Recent research into the HIV pandemic has focused on the presence of individuals who do not become infected by HIV when exposed to the virus. So-called co receptors, which are essential for viral docking and infection, are thought to play a role in this immunity. One such co receptor is the protein CCR5, a chemokine receptor on the surface of T4 cells (Galvani et al.). Individuals who lack functional CCR5 protein do not become infected when exposed to HIV-1. A gene mutation, CCR5-Δ32, which causes a deletion of the allele for making CCR5, is present in about 10% of the European population (Galvani et al.). Homozygous individuals are completely immune to HIV-1 and heterozygotes while still susceptible to viral transmission, show slower progression of infection (Galvani et al.). A study done by Doctors Alison P. Galvani and.

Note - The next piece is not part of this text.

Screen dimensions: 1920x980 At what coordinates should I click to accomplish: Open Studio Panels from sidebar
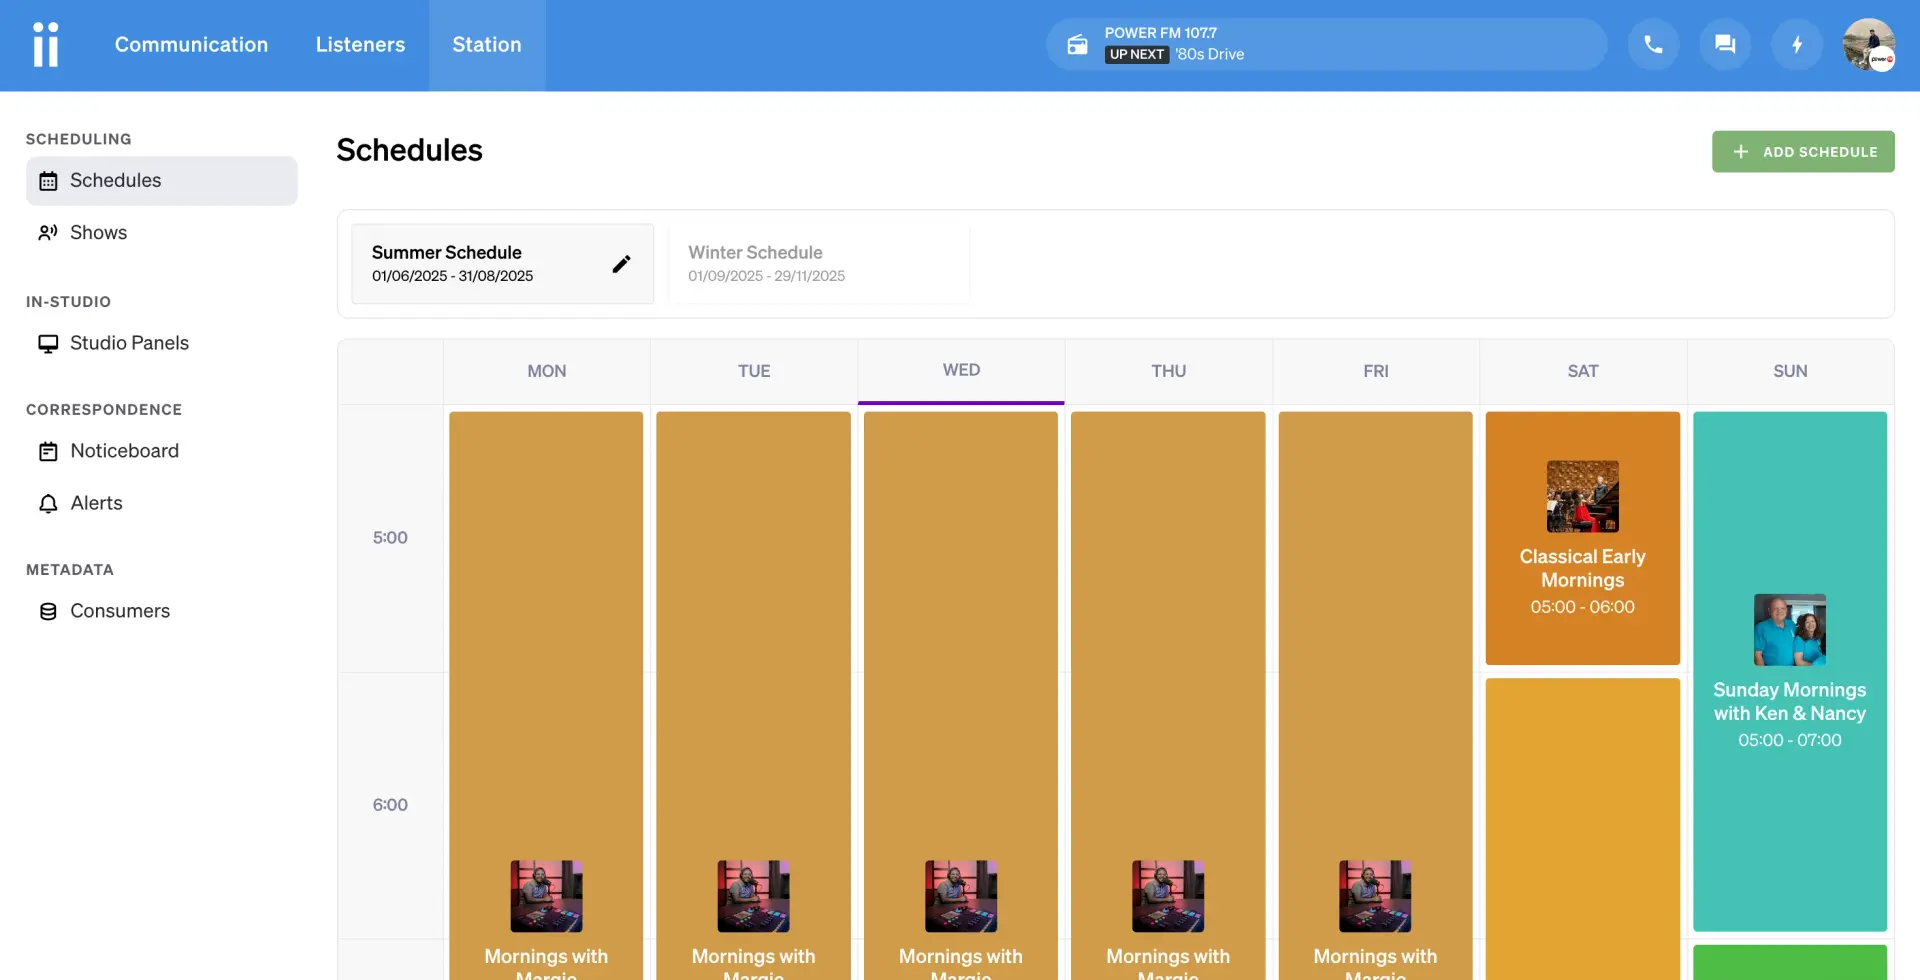coord(129,343)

Montgomery Slatkin published in the December 9th, 2003 Proceedings of the National Academy of The Sciences in the United States, suggests that the higher rate of CCR5-Δ32 in European populations is the direct result of selection pressure caused by Small Pox epidemics.

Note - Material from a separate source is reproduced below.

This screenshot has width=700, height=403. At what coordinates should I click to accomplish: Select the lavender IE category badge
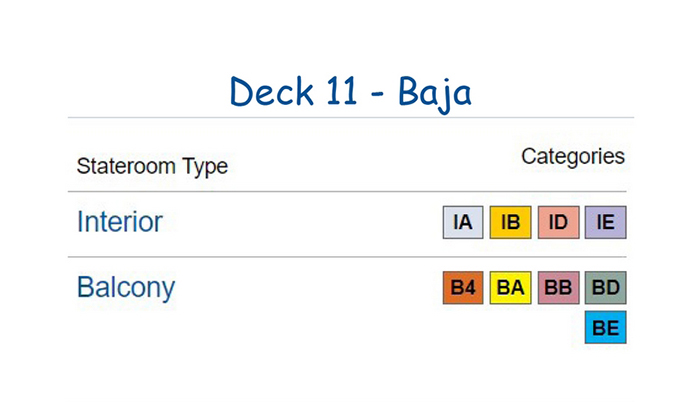tap(606, 222)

Previous studies have tried to correlate the augmented prevalence of CCR5-Δ32 in Europe with the intense selection pressure caused by Bubonic Plague. Galvani et al. propose that a correlation between CCR5-Δ32 and Small Pox is a more likely scenario (Galvani et al.). To back this up, a population genetics model was set up using derivations of Hardy-Weinberg equations. These models assume that the CCR5-Δ32 is at least 700 years old and measure selection pressure caused by both diseases on CCR5-Δ32 since 1300 (Galvani et al.). Derivations of the Hardy-Weinberg equation, which factor in the frequency of outbreaks, percentage of mortality and age of the victims, were used to calculate the selection pressure of each disease on CCR5-Δ32. These models were used to determine whether or not each disease exerted enough selection pressure to cause 10% prevalence of CCR5-Δ32 in the European population over a 700 year period (Galvani et al.). This model shows conclusively that the Bubonic Plague did not exert enough selection pressure over 700 years to cause 10% prevalence of CCR5-Δ32 in the population while Small Pox did (Galvani et al.)..
Small Pox exerted higher selection pressure than Plague for a variety of reasons. Small Pox appeared in the population as early as 1,300 years before the first outbreak of Plague. Small Pox outbreak cycles were more frequent than Plague, correlating to a greater mortality (Galvani et al.). Finally, children, who had the greatest reproductive potential, were most susceptible to death by Small Pox while Bubonic Plague tended to eliminate people indiscriminately (Galvani et al.). All of these factors were included in the mathematical model, which showed that Small Pox was enough of a selecting force in Europe to cause the prevalence of CCR5-Δ32 to increase from 0-10% over 700 years.
There were two other pieces of evidence used by the authors to support their claim. The first came from noting that CCR5-Δ32 was present in a higher percentage of the population (14%) in Scandinavia, where Small Pox epidemics were most severe (Galvani et al.). When examined at the molecular level, the mechanism for infection by Small Pox virus involves the use of chemokine receptors, like CCR5, while Y. pestis infection in Plague is independent of these receptors (Galvani et al.).
The implications of this study on the future the HIV-1 pandemic are alarming. At least 700 years of fairly high selective pressure on a population by Small Pox conferred only 10% immunity (Galvani et al.). Since jumping species, HIV has already evolved into two subtypes, three groups and nine clades. In addition, co-infection with different clades is producing recombinant viruses, which are resistant to drug treatments and have stronger binding affinities for immune cells (Avert). HIV is evolving faster than the human race, which from a Darwinian perspective, does not bode well for our species. An interesting application of this data would be to run the same sort of population models in Africa. The selection pressure there on CCR5-Δ32 and other genes, which confer immunity to HIV, theoretically will be high. A measurement of the evolution of HIV immunity would be a helpful tool in determining the prospects for this embattled continent.
Avert. “Introduction to HIV types, groups and subtypes”.
Galvani, A.P. et al.. “Evaluating plague and smallpox as historical selectivepressures for the CCR5-Δ32 HIV-resistance allele”. Proceedings of the National Academy of The Sciences in the United States. Vol. 100, no. 25. 9 December 2003. pp. 15276-15279.